If the school holds both CAE-CO and CAE-CD designations, of course, programs will conform to whichever standard applies to that particular degree.
There’s No Such Thing as Investing Too Much in Cyberdefense
In the early part of the 20th century, there was another emerging technology that was destined to change the face of warfare. Every service dabbled in it. There were disagreements over how much of an impact it would have, and who should be responsible for managing it. No one was quite sure what it would mean, but it was clear it would be big. Airpower.
But inter-service squabbles delayed development and continued through two world wars and beyond before it all got worked out and the American military became the undisputed world leader in airpower.
Cyberwarfare is even more complex today than airpower was then. For one thing, it’s far from restricted to only the military—the home front is the front line. Civilian security and law enforcement agencies have just as much at stake. In some cases, they have more direct experience than any government agency.
But the defense establishment isn’t making the same mistakes they did with airpower.

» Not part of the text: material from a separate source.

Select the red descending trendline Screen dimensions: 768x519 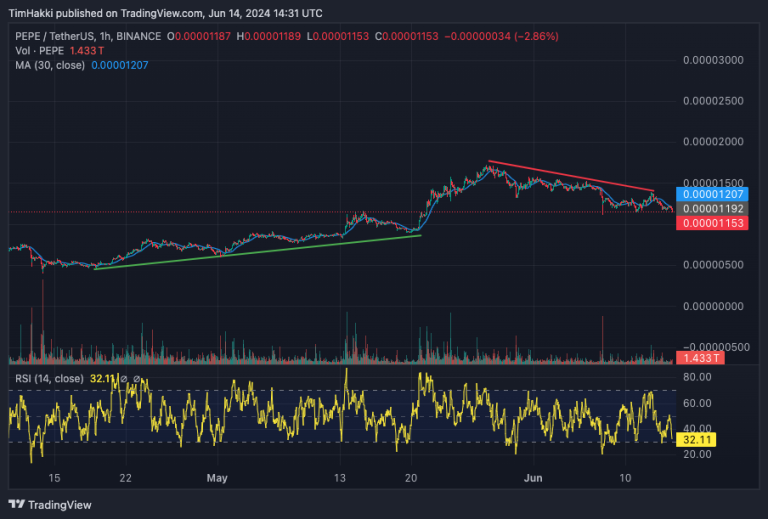click(571, 176)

What it Means to Attend a Military-Supportive School That’s Part of the CAE-Cybersecurity Community
Attending a school that holds an NCAE-C designation has clear benefits when it comes to pursuing a cybersecurity career. It also offers lots of other advantages long before you graduate.
Both USCYBERCOM and NCAE-C designated schools work with the same NSA/DHS curriculum. If you are coming from any kind of military cyber role, it’s a good bet that a lot of what you studied in the service is directly aligned with those curriculum requirements.
That makes earning a degree that much easier. It also means that these schools are likely to allow you to transfer in credits for your military training courses.
Of course, you also get the benefits of access to the latest research and government data on threats and techniques. And as part of the CAE-C Community, you’ll have unmatched opportunities for networking and personal development through national competitions, forums, and community resources.
Being associated with one of these elite schools works in the other direction too. Government agencies responsible for cybersecurity, particularly those already partnered with NCAE-C, actively recruit veteran graduates of CAE-C Community member schools.
Whether you have a military cybersecurity background that already exposed you to the concepts these degrees build on, or are using your military education benefits to break into the field, one thing is certain: The integrity, focus, and determination you developed as a service member makes you well prepared to stand ground as a cyber defender in any organization.